Copy the listing from the line with "pixels, height=693 pixels." up to and including the line with "subplot-title: Player 6", swapping "particular" for "specific" and leaving everything else as it is.

'''

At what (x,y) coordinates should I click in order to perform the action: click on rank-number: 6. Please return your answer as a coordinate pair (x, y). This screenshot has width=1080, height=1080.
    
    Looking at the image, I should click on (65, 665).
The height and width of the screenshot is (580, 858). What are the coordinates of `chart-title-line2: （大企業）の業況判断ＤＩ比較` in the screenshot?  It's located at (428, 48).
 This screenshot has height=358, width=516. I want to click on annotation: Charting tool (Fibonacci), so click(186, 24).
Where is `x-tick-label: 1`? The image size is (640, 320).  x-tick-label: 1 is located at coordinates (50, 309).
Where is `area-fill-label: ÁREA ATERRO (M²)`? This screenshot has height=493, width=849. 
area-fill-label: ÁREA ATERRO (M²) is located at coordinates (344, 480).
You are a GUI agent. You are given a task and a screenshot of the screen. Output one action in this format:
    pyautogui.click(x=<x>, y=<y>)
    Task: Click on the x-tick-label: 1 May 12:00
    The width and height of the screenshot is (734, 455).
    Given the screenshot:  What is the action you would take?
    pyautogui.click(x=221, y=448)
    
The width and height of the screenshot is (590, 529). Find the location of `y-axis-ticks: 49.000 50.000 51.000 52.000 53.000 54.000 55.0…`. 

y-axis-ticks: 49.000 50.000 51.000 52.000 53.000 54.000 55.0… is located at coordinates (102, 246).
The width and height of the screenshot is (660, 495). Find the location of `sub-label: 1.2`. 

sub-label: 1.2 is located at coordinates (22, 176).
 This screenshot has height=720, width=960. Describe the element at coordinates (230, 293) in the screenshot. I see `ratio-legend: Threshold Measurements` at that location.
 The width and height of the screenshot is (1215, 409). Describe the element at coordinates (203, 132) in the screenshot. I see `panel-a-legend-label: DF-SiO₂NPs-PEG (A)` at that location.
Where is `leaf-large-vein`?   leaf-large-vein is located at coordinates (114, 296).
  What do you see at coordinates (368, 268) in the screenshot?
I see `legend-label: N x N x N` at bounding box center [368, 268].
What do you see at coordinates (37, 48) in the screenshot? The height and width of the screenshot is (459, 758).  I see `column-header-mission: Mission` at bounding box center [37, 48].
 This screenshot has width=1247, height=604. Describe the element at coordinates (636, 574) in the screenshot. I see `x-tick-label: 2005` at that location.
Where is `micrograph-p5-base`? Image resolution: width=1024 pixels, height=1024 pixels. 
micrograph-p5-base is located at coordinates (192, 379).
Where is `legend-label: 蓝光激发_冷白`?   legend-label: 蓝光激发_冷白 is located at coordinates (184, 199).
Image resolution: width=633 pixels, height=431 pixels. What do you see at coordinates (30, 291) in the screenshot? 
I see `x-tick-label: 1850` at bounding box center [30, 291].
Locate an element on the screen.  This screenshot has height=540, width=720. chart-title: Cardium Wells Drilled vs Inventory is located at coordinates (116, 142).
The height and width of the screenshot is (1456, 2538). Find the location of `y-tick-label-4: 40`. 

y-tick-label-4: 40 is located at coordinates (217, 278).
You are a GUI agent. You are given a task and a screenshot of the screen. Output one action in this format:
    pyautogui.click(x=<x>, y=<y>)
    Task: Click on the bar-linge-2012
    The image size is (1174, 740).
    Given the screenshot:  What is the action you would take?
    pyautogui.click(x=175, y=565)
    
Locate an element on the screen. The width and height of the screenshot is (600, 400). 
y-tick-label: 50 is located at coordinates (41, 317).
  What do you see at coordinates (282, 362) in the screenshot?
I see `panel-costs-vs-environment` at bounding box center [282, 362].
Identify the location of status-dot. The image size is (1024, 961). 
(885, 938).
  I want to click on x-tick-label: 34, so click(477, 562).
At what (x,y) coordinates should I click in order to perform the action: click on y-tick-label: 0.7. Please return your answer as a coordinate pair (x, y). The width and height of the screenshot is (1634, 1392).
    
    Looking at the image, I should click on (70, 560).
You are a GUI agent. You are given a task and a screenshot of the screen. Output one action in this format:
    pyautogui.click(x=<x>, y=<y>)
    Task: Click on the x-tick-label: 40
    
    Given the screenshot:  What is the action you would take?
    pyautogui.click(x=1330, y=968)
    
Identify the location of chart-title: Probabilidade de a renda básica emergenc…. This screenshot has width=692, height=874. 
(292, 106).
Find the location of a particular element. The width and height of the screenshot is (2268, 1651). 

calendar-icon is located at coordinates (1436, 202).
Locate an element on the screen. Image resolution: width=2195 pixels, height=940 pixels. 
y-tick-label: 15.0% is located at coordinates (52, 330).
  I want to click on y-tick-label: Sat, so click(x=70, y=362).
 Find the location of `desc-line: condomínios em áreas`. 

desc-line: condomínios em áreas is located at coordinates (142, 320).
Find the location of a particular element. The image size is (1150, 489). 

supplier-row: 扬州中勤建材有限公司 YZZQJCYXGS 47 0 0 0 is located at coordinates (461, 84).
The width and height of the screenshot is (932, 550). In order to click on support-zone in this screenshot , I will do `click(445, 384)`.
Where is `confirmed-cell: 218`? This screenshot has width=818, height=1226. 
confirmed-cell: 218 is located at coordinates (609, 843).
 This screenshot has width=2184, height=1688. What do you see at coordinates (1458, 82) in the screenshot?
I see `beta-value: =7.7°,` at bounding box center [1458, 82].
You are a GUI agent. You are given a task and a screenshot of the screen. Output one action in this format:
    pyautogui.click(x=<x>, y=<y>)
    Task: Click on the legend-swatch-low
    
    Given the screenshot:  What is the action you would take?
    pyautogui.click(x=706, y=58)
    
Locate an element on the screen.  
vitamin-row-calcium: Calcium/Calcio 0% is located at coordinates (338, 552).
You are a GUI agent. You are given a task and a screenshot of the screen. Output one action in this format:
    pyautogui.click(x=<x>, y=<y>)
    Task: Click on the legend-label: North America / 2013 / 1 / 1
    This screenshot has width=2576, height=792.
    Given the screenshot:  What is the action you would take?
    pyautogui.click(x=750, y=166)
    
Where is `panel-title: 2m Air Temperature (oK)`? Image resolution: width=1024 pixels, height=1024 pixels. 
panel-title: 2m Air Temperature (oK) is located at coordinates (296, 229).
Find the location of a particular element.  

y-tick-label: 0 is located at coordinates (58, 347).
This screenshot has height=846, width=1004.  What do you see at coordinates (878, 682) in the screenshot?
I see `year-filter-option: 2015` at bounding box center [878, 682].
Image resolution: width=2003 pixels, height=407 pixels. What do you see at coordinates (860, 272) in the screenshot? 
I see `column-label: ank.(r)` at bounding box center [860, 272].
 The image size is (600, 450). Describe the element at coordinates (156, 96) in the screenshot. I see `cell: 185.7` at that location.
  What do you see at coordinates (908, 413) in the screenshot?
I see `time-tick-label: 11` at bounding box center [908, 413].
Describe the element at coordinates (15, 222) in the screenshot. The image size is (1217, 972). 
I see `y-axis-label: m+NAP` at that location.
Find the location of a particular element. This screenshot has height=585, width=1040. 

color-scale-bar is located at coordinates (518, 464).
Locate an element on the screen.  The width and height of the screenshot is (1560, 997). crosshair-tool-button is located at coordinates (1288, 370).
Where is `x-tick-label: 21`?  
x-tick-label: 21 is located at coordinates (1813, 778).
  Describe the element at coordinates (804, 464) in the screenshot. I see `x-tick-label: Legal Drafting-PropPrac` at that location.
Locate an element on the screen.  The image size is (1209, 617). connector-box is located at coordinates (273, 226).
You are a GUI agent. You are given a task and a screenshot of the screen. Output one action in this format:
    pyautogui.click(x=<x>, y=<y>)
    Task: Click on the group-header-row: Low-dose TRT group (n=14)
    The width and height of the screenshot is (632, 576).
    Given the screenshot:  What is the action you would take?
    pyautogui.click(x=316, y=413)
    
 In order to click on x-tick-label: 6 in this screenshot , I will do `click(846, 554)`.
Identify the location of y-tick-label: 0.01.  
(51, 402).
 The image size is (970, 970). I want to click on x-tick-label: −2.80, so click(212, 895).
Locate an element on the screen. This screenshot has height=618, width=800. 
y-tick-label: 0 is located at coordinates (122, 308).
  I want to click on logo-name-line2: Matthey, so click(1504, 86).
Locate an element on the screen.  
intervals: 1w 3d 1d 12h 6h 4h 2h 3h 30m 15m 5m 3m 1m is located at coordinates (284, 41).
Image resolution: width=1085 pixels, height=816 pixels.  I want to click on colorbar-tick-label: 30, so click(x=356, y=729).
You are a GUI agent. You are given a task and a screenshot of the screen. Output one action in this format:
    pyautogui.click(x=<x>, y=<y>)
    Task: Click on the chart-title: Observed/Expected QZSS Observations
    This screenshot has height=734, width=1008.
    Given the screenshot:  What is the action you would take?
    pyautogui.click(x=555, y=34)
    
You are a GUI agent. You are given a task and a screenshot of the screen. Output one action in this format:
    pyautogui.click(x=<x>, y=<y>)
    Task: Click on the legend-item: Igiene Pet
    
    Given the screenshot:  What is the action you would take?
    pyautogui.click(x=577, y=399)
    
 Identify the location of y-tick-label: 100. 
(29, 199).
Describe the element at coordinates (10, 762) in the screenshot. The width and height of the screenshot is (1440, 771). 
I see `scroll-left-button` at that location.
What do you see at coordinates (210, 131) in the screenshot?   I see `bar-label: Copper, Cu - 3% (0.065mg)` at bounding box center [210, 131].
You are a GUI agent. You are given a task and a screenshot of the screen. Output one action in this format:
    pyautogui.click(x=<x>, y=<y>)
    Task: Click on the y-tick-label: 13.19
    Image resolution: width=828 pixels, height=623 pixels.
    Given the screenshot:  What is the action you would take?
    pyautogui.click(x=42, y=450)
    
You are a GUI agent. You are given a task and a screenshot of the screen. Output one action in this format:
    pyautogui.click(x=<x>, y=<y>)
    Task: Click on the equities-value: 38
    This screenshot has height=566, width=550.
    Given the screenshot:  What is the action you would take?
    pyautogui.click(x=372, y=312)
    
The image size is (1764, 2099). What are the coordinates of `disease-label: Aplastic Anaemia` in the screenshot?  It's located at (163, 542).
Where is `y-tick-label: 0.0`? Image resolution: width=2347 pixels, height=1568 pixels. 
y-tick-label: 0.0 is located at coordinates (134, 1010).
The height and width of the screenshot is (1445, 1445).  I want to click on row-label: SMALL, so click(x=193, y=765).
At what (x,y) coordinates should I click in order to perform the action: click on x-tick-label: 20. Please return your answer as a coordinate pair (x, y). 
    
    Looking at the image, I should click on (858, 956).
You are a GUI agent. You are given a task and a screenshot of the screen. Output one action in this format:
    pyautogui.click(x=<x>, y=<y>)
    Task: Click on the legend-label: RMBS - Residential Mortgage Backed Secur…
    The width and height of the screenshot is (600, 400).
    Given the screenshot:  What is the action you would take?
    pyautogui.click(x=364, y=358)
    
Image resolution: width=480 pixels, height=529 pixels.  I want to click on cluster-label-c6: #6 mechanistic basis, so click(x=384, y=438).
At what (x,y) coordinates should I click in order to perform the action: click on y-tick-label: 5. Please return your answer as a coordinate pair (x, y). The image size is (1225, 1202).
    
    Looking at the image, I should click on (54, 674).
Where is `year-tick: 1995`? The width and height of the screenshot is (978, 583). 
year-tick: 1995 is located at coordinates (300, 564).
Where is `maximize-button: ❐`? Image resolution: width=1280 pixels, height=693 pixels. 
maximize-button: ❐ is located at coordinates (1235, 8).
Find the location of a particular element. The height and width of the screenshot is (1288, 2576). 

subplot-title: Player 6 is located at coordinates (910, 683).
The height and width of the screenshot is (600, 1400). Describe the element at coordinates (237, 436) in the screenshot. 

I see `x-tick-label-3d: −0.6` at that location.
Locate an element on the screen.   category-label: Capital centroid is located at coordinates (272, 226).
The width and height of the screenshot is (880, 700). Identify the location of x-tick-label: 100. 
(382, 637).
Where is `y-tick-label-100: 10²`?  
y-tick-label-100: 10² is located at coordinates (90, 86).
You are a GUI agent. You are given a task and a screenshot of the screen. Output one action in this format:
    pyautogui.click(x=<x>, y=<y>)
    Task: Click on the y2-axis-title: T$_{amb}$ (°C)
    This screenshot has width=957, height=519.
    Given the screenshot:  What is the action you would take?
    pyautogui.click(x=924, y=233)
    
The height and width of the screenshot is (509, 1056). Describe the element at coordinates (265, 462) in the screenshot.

'''

## REPLY TO THE TASK
Where is `maximize-button: ❐`? Image resolution: width=1280 pixels, height=693 pixels. 
maximize-button: ❐ is located at coordinates (1235, 8).
Find the location of a specific element. The height and width of the screenshot is (1288, 2576). 

subplot-title: Player 6 is located at coordinates (910, 683).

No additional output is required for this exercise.